> **WHAT NEEDS TO BE DONE**: Work through the records that follow and return each line containing the word "agent".

***** INPUT FOR THIS TASK *****

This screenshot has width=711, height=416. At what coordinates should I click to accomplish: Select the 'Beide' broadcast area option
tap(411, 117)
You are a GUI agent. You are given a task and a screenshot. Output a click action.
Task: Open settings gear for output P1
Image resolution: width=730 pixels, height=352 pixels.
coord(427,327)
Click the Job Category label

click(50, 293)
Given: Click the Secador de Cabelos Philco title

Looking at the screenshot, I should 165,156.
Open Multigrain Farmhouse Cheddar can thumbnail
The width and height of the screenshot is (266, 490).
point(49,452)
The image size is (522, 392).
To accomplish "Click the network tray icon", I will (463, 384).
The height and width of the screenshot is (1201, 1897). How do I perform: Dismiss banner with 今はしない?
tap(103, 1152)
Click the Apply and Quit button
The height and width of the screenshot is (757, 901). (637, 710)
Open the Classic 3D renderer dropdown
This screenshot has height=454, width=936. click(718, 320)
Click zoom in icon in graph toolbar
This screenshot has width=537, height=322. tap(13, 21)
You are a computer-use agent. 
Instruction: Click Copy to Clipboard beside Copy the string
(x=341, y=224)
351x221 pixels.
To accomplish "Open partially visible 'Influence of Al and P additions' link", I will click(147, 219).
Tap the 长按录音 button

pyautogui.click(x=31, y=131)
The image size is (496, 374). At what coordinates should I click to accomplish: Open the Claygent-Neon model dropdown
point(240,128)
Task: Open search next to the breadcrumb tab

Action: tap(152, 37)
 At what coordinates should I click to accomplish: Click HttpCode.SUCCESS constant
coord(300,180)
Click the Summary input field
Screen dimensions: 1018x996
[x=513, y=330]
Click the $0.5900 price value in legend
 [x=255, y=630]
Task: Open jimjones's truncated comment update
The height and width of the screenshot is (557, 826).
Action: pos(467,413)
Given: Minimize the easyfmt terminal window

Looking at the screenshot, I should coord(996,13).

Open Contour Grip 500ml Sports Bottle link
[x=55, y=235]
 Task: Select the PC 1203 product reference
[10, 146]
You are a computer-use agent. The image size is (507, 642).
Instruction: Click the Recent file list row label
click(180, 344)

*****

> **FINISHED TASK**:
You are a GUI agent. You are given a task and a screenshot. Output a click action.
You are a computer-use agent. 
You are a computer-use agent. The image size is (507, 642).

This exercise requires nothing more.